Task objective
Give back, word for word, everything in the listing below from the line containing "Open the Dennis user profile menu" down to the line containing "(x=601, y=137)". Leave the pictures out of your answer.

(Location data for words and elements)
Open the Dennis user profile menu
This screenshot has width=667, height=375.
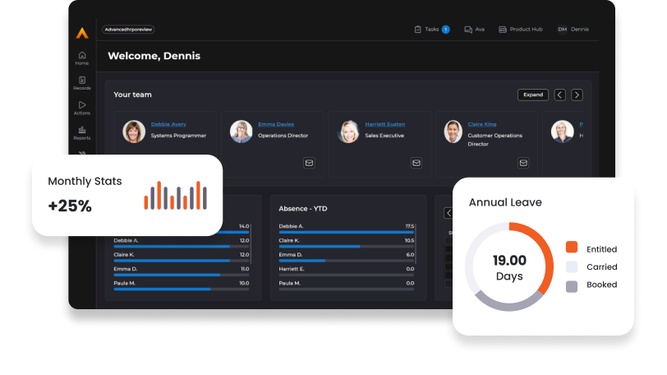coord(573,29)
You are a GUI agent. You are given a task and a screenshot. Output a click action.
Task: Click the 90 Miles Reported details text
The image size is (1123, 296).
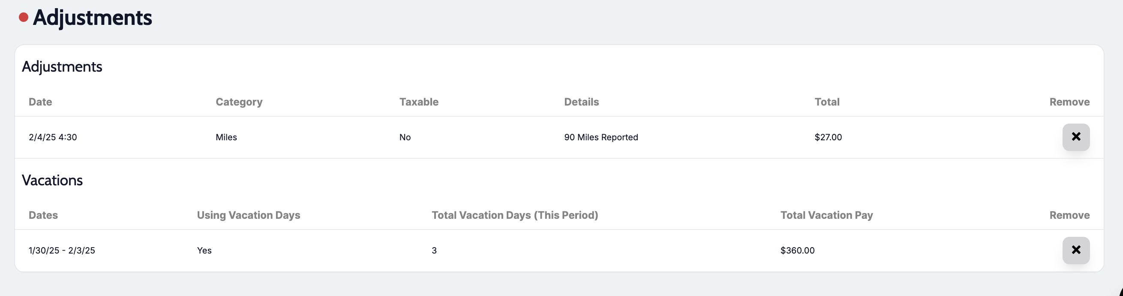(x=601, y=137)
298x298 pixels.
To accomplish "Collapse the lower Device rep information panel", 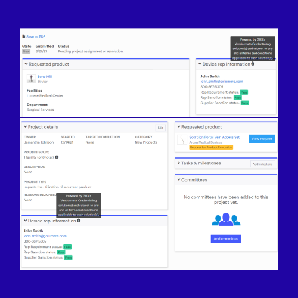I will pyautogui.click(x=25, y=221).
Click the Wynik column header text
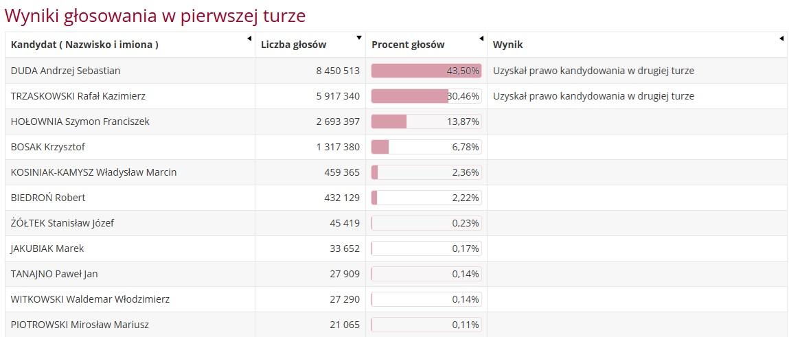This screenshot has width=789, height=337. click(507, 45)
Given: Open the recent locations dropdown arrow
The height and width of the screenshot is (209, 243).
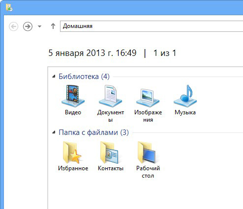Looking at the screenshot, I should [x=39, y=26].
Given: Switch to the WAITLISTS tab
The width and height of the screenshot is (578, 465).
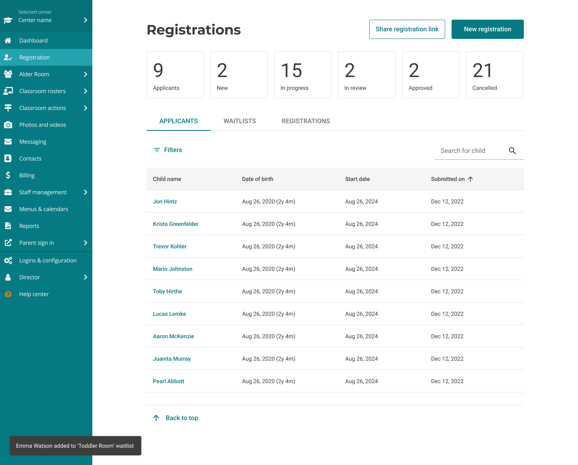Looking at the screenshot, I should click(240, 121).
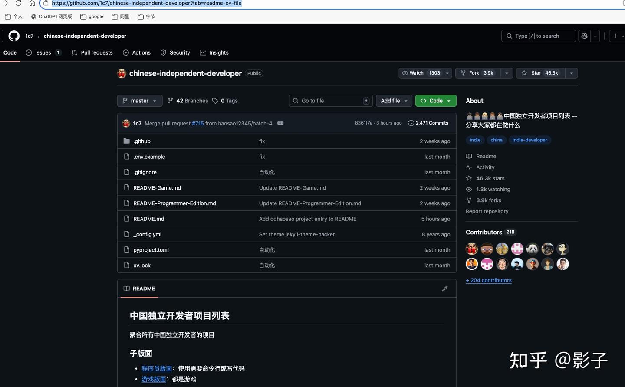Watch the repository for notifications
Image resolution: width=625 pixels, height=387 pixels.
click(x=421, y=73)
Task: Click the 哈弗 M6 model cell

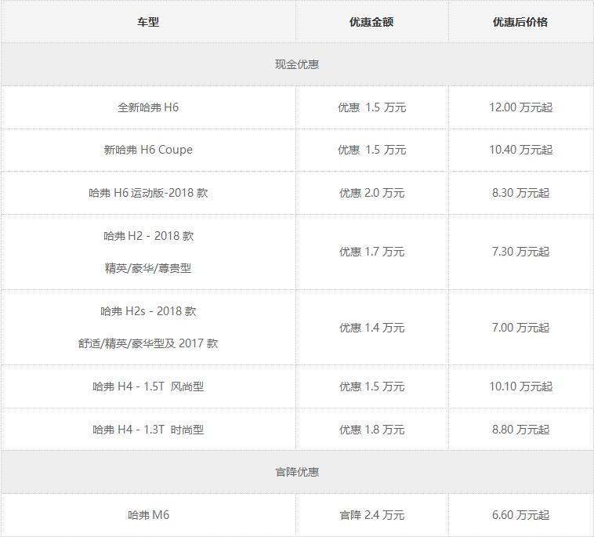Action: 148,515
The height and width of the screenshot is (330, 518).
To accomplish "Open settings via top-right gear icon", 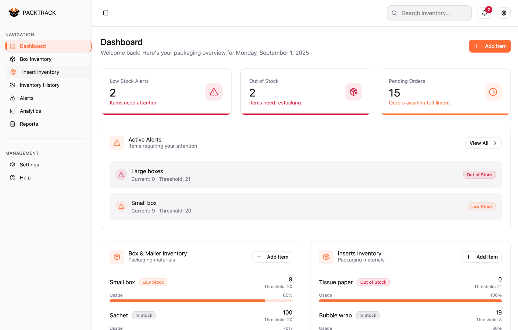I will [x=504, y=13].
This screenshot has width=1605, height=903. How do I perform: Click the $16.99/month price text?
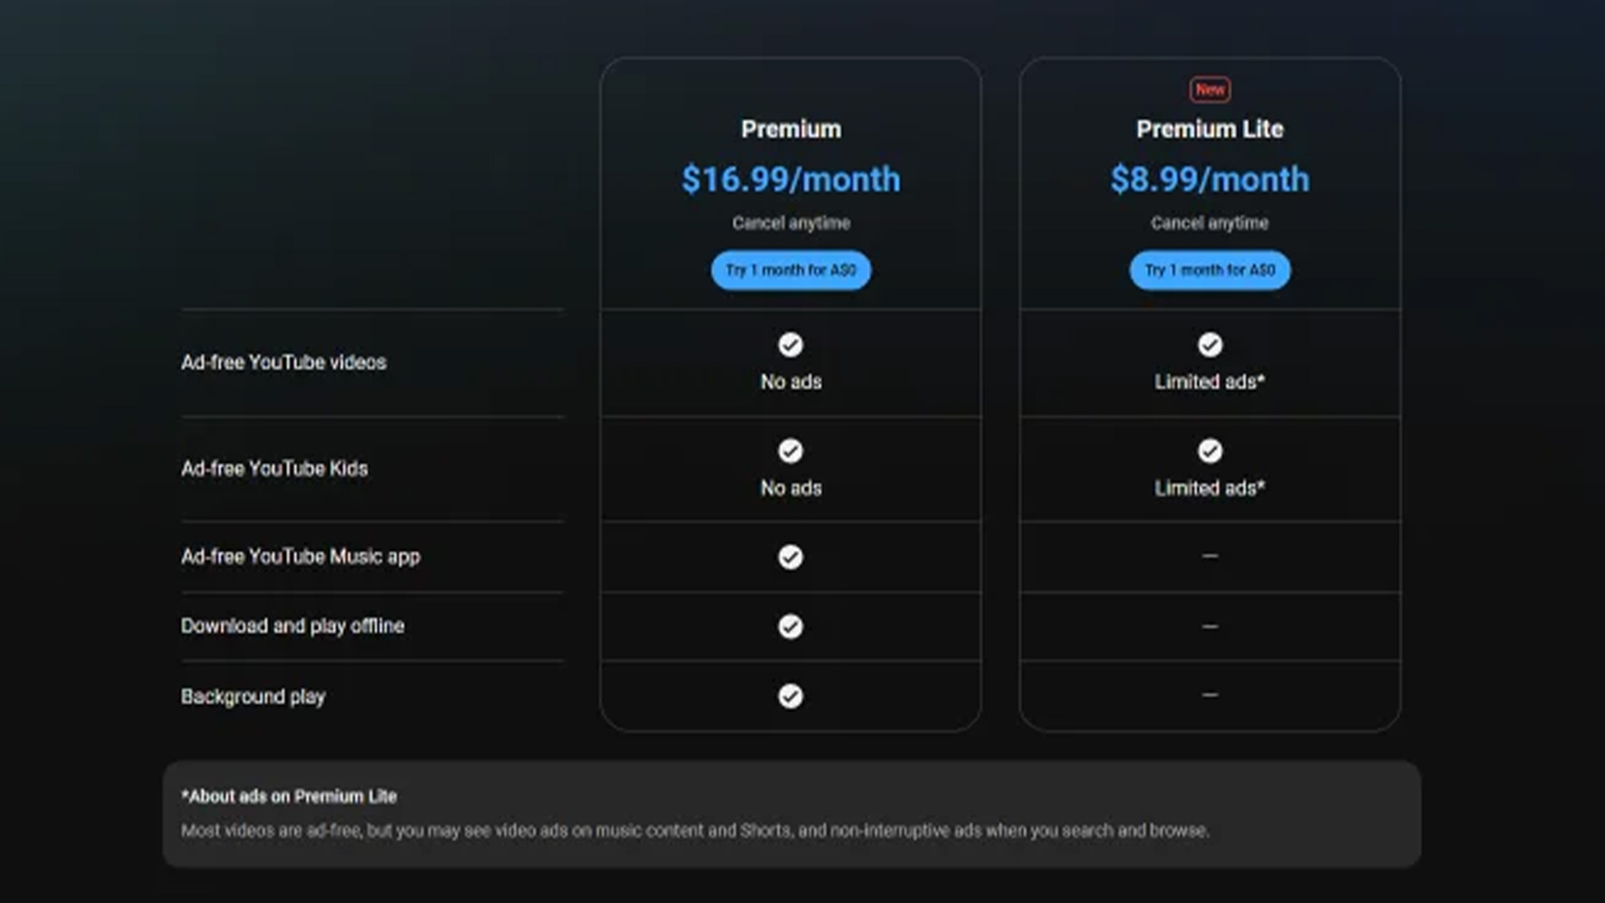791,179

--

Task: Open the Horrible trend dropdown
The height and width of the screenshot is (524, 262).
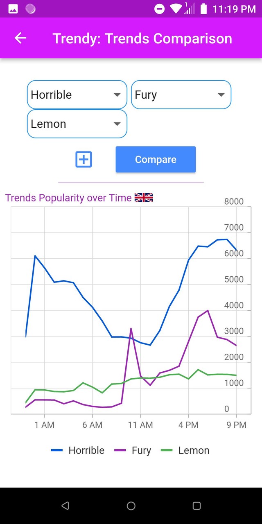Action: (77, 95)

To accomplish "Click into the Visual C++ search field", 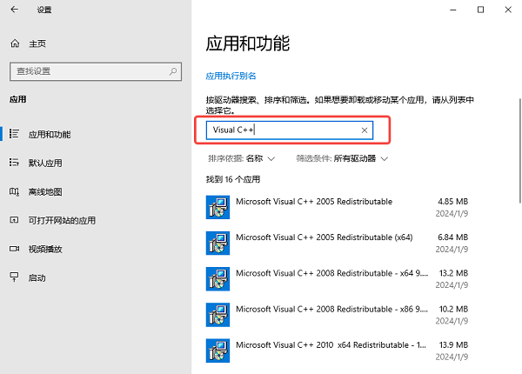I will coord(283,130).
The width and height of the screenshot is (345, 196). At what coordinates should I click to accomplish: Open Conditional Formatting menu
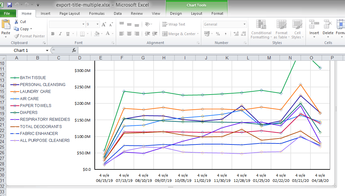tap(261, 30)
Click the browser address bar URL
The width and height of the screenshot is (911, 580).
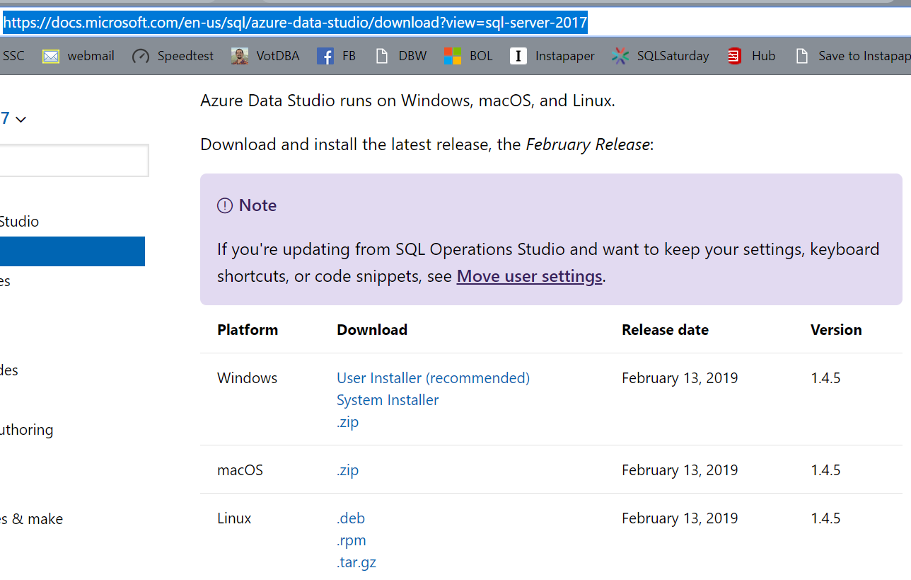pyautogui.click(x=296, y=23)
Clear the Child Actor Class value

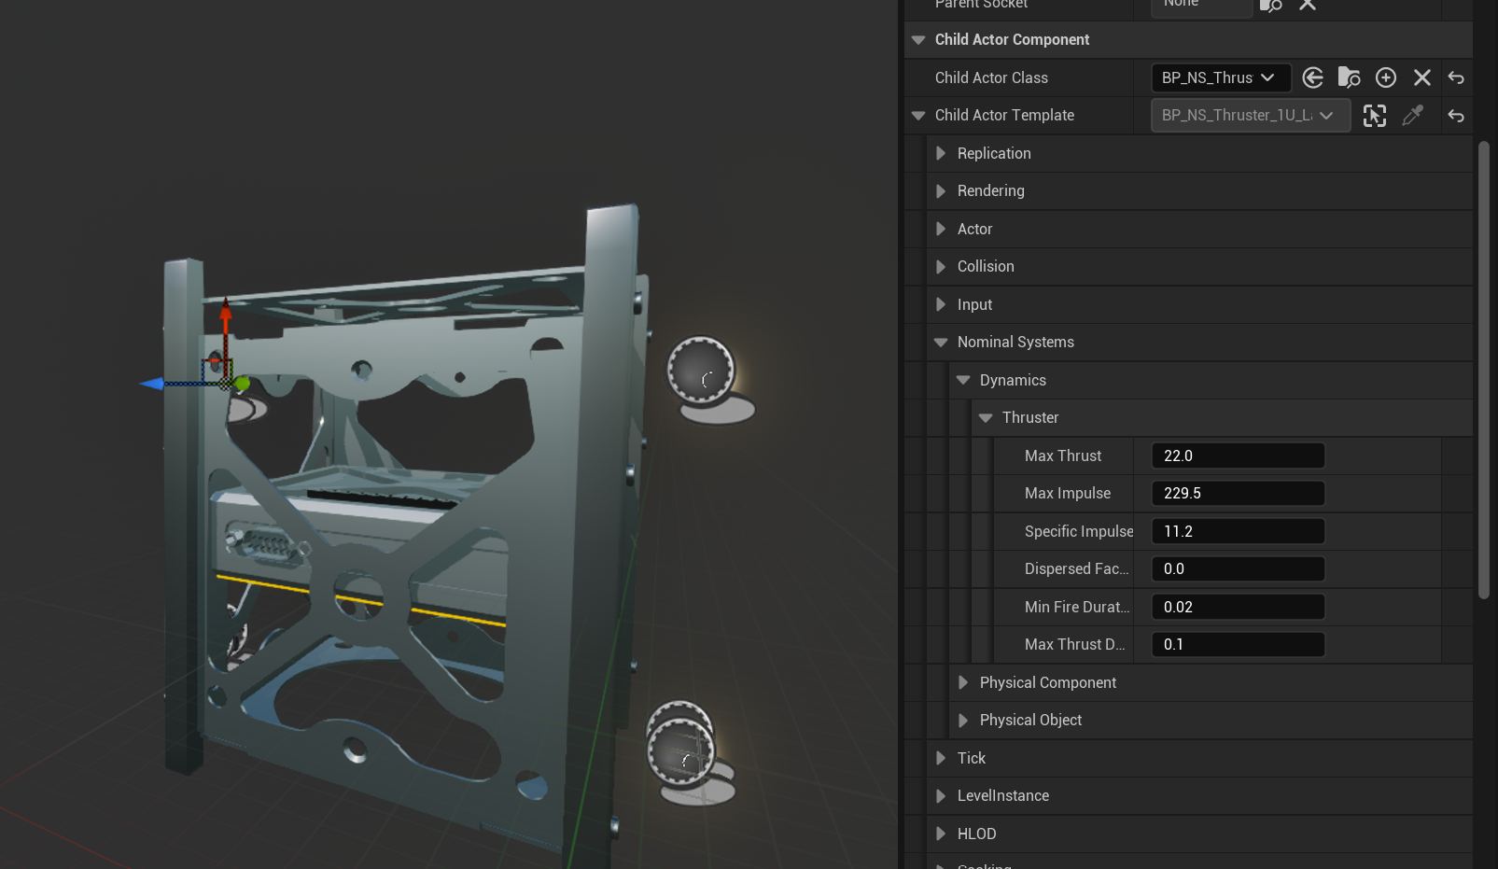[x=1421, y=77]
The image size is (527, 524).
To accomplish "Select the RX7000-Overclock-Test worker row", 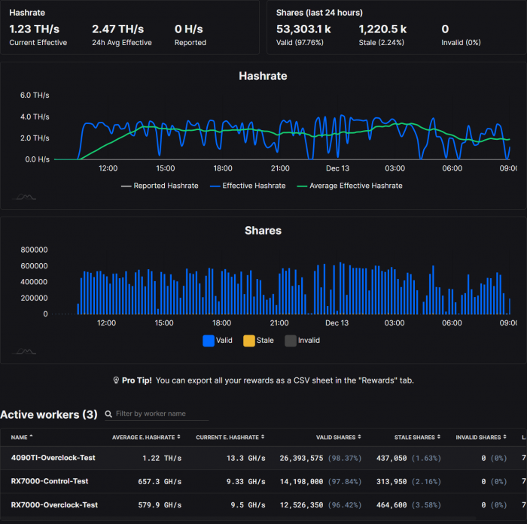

Written solution
Open the Dennis user profile menu
This screenshot has width=667, height=375.
coord(573,29)
You are a GUI agent. You are given a task and a screenshot. Output a click action.
Task: Click the 90 Miles Reported details text
The image size is (1123, 296).
(x=601, y=137)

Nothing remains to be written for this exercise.